(RECORDED INFORMATION)
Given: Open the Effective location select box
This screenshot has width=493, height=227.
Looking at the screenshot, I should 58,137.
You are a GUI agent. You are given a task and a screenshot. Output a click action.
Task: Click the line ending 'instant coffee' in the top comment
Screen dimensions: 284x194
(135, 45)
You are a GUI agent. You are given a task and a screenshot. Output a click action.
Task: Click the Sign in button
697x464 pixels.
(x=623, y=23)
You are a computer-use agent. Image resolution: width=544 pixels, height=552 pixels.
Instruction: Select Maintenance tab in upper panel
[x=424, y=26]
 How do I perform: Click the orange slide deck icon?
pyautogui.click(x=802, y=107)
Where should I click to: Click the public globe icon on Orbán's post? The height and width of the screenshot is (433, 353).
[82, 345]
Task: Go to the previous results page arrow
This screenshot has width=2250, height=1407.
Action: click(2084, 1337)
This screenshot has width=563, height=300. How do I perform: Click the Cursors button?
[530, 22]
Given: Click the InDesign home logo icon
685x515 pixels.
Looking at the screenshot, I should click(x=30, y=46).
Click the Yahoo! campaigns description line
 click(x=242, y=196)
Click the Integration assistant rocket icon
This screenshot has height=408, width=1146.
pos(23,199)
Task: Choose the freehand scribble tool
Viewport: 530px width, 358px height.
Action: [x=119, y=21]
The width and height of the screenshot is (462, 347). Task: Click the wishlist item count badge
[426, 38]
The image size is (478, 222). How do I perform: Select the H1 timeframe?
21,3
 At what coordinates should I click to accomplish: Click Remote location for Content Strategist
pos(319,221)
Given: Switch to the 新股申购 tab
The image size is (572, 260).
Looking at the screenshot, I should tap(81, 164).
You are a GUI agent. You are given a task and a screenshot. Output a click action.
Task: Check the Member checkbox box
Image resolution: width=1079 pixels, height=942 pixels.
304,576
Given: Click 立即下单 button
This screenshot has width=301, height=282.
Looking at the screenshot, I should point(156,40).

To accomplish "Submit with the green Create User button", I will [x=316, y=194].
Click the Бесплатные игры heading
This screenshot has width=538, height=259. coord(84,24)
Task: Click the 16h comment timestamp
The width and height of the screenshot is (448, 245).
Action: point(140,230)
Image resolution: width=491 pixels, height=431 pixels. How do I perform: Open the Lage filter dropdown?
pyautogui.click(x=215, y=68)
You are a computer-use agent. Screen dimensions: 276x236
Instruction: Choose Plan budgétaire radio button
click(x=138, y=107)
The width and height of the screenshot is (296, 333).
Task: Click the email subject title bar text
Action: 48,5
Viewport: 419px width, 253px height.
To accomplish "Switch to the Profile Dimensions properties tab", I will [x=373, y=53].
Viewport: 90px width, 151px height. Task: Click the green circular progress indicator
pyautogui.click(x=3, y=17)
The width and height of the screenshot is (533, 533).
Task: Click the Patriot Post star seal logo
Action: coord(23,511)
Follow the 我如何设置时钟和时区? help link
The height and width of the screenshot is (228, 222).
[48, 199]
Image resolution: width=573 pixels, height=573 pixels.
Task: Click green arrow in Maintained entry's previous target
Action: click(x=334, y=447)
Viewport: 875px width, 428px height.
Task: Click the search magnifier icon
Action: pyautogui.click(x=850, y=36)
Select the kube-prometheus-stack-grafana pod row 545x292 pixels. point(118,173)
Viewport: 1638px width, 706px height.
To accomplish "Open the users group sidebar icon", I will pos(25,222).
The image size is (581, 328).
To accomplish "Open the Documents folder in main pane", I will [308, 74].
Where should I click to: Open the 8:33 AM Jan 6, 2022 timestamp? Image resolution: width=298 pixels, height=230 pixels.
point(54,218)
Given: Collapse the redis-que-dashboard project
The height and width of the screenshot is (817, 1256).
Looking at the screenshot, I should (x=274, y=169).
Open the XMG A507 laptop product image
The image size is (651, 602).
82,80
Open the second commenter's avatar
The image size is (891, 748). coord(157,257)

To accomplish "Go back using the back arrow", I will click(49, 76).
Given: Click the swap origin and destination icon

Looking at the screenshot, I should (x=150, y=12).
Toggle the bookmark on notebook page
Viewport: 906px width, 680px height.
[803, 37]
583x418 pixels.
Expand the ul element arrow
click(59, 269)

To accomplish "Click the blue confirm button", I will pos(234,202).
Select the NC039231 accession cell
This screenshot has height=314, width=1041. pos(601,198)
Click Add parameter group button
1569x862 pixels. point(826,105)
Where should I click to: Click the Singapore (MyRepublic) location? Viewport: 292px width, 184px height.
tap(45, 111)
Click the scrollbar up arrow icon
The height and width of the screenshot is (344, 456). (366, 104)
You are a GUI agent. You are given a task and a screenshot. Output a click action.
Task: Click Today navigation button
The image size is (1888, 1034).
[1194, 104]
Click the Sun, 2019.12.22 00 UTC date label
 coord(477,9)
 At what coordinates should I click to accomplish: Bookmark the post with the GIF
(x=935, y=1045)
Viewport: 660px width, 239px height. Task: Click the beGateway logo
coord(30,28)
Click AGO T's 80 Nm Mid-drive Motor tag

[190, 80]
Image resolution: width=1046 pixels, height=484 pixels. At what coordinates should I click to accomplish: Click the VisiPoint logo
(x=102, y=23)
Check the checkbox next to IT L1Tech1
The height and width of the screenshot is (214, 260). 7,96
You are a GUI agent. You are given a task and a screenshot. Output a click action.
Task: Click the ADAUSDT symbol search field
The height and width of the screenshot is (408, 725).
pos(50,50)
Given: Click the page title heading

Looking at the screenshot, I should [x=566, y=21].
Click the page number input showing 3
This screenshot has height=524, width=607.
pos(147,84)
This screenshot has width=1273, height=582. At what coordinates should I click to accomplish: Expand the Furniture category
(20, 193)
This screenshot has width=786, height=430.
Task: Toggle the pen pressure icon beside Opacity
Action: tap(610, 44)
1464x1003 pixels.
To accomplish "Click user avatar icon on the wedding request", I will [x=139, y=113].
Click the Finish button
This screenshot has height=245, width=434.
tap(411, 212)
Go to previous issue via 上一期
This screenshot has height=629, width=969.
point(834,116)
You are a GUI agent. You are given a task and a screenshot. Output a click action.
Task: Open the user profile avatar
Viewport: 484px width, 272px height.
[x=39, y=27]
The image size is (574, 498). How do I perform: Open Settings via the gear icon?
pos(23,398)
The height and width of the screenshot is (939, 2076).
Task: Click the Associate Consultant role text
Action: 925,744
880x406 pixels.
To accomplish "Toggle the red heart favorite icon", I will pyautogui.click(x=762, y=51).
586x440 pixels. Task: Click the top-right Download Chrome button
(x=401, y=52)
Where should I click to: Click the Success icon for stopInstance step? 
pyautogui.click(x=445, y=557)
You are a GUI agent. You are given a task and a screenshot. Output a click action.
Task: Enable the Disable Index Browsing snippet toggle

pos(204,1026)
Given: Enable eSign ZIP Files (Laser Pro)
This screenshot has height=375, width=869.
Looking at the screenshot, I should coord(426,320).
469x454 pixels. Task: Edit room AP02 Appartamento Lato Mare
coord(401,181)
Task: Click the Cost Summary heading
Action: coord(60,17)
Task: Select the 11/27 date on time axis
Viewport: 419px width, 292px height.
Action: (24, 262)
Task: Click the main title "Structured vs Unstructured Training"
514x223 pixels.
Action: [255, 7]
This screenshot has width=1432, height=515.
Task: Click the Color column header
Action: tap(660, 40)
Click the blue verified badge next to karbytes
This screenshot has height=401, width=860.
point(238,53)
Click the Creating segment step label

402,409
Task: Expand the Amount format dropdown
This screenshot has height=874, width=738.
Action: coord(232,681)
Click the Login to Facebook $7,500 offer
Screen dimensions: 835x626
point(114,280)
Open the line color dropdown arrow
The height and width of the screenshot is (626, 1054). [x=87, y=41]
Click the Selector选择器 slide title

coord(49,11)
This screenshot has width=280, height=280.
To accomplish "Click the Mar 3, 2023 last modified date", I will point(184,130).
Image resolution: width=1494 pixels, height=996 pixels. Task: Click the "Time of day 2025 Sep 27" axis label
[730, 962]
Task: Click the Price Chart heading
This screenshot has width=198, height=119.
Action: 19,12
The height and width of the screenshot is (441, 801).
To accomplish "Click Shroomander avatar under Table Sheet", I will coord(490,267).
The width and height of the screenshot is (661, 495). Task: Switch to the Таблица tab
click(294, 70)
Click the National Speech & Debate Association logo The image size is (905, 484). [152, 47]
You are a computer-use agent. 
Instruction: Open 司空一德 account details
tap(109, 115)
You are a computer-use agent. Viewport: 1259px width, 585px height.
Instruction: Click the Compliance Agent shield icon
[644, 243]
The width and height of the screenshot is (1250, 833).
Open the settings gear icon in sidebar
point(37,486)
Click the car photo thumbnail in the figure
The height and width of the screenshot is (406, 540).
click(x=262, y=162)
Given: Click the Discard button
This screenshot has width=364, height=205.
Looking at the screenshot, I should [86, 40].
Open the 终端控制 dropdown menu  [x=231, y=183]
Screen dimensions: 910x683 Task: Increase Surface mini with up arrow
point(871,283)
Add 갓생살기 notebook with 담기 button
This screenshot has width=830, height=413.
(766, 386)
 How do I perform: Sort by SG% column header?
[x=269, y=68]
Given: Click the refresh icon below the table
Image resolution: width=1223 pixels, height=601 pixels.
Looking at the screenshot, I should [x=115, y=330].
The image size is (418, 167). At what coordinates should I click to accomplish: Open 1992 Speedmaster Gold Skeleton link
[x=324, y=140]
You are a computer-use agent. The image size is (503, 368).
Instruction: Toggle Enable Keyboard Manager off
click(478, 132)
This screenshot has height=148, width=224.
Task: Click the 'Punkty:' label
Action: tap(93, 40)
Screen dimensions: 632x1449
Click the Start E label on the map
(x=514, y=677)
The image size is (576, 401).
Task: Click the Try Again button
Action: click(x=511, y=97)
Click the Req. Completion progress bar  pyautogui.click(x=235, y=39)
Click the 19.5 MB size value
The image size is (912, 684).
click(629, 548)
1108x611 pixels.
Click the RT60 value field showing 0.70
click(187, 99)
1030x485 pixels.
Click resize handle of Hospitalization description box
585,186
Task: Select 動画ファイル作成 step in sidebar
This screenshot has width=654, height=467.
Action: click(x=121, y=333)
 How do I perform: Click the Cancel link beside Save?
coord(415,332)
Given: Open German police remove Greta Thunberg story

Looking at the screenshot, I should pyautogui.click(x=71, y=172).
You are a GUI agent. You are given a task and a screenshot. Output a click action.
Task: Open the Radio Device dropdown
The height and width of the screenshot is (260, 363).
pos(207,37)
(End RECORDED INFORMATION)
▶ **WHAT IS REQUIRED**
Each line above that includes the word "computer" is to be copied.

▶ **ANSWER TO THE EXERCISE**
You are a computer-use agent. Image resolution: width=544 pixels, height=552 pixels.
You are a computer-use agent. Screen dimensions: 276x236
You are a computer-use agent. 
You are a computer-use agent. Viewport: 1259px width, 585px height.
You are a computer-use agent. The image size is (503, 368).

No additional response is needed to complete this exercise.